Aceptar que sus dos hijas enfermen porque la pandemia entró por una rendija pequeña (entre tanto cuidado), permanecer separados y ¡para colmo! no tener apoyo, pues su esposo y suegra también resultaron positivos, llevaron a Yainelis Díaz González a portar una armadura de tesón y valentía para enfrentar tales infortunios.
Pese a su diagnóstico negativo, le cuesta recordar aquellos días cuando la COVID-19 la puso al límite.
Ahora que los números alarman, la historia de esta familia candelariense intenta mostrar esos sentimientos que invaden desde la difícil lejanía, pensando una y otra vez en la evolución de nuestros seres queridos, en muchos casos hasta el temor a no volver a verles y a no tener la oportunidad de un último adiós.
“Suponemos que la enfermedad entró al hogar porque las niñas jugaban con una vecina. Asumimos con responsabilidad la noticia tras confirmar la presencia del coronavirus. Preparamos nuestras cosas y lamentamos salir del hogar, fuera de la comodidad y los placeres que extrañamos cuando andamos lejos”, cuenta la abuela María Elena Rojas.
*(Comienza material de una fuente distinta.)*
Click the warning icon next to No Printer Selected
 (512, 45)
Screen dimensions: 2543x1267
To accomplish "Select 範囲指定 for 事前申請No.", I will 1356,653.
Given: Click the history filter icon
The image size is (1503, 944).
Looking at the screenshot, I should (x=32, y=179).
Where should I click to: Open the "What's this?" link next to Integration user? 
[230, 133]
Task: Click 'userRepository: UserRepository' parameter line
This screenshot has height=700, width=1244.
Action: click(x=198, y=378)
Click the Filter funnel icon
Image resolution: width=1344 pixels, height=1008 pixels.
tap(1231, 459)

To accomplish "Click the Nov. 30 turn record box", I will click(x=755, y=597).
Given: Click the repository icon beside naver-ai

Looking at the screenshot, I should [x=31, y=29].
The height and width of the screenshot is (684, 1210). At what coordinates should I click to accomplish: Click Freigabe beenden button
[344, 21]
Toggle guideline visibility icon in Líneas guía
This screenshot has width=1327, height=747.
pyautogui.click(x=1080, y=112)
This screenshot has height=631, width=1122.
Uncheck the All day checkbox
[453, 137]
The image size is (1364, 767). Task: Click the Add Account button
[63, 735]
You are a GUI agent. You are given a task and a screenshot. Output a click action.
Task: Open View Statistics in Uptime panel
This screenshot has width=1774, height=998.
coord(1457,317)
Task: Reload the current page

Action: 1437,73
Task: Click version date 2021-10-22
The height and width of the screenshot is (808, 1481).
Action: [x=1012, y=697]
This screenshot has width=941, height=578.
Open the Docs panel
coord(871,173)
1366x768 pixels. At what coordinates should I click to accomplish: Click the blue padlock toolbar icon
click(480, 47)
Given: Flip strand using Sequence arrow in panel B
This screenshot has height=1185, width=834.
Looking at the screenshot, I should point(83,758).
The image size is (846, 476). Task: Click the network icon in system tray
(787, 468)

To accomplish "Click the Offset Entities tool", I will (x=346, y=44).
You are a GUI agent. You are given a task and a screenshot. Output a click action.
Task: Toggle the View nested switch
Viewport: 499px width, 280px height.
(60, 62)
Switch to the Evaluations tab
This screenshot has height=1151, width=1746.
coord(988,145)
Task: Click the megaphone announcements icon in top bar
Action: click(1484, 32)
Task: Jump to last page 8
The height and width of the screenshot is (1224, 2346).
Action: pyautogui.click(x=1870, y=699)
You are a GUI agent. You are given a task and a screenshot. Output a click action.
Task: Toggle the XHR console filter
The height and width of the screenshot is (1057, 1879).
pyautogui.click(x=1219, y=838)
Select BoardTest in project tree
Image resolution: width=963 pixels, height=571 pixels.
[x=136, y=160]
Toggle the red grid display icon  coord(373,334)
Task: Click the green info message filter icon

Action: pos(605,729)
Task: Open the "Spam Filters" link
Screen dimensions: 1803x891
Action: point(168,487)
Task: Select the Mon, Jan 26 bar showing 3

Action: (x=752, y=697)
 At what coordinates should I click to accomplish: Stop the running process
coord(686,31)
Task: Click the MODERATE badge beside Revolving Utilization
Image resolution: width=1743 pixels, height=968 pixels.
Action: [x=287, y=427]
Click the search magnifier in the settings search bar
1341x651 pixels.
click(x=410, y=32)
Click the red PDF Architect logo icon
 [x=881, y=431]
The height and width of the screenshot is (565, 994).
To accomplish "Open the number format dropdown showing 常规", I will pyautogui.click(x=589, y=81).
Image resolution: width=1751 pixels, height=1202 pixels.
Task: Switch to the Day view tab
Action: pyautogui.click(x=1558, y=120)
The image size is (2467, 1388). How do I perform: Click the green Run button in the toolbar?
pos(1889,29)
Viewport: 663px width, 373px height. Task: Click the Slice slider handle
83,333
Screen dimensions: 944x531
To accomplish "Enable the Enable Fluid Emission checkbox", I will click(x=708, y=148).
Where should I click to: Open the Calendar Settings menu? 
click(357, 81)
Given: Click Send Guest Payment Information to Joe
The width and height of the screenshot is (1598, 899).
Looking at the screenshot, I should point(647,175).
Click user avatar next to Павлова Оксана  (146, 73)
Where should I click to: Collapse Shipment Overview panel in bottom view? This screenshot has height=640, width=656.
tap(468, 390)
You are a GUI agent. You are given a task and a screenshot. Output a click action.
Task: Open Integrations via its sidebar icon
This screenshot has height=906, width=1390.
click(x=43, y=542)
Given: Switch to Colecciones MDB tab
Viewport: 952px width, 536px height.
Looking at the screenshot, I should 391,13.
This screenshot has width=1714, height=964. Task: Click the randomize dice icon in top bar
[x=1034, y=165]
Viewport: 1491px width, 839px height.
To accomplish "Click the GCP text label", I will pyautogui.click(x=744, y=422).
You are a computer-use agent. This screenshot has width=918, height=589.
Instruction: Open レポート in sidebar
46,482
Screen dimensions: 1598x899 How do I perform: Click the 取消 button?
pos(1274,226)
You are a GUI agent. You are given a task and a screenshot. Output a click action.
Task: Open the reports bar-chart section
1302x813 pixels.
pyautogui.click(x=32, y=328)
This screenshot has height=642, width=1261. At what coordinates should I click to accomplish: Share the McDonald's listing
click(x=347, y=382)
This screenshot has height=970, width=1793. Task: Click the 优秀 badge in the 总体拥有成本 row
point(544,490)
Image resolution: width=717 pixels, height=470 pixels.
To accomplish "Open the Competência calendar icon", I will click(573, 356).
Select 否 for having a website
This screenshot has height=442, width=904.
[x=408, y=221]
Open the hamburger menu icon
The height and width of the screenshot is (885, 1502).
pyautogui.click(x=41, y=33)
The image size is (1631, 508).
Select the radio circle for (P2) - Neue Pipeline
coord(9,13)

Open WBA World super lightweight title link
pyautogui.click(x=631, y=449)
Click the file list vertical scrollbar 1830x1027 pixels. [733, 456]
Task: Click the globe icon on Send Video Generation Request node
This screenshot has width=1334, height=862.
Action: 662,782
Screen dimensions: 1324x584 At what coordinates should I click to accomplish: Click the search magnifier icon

“Mi hijo se enfermó. Luego comenzaron a cerrar el barrio, y salí para el hospital pediátrico de Guanajay con la nieta más chiquita. Allí hubo demoras. Sentimos mucho estrés. Aunque sabemos que estos lugares no se comparan con la casa, sí deberían revisarse algunas cuestiones en aras de mejorar la estadía, incluso la tranquilidad de quienes allí conviven. No solo salvarse es necesario, eso también”.
“La estadía en el hospital Frank País con la niña más grande fue maravillosa, pese a la inestabilidad emocional porque la otra estaba en casa; de nada sirve un teléfono si quieres abrazar y confirmar con tus propios ojos que todo está bien”, rememora Yainelis, la mamá de Mónica y Greydis.
“Llegando de alta a la casa, salía mi suegra para el pediátrico de Guanajay. Era mucho el miedo y la preocupación. Constantemente me lavaba las manos. Fue casi un trauma. Con antecedentes alérgicos, tener de cerca un virus no se asume con tranquilidad.
“Mis manos se desbarataron por el cloro; venían a fumigar y yo pasaba trapos después por todos los rincones de la casa. A eso se suma la impresión de ver la cuadra cerrada por cuarentena, y a la vez la ayuda de mensajeros y personas que extendieron sus manos, mientras pensaba en mi abuelita de cien años o mi sobrina diabética. En una situación así, no diferencias los días de las noches”.
A esta familia aún le cuesta regresar a la “normalidad”. Las secuelas psicológicas, además de las físicas que deja la COVID-19, suponen nuevos miedos. Pero ahora corresponde superar días raros y esperar con optimismo el preciado pinchazo, para reconstruir lo que nos arrebata este virus.
No es un secreto que algunos centros de aislamiento, e incluso instituciones hospitalarias, están muy lejos del confort que supone permanecer en el hogar. Esta historia obliga a replantearnos el abrir las puertas, porque después nos cuesta salir… y el más mínimo descuido trae consigo un cambio de realidad, hasta para quienes han puesto tanto empeño en salvarse.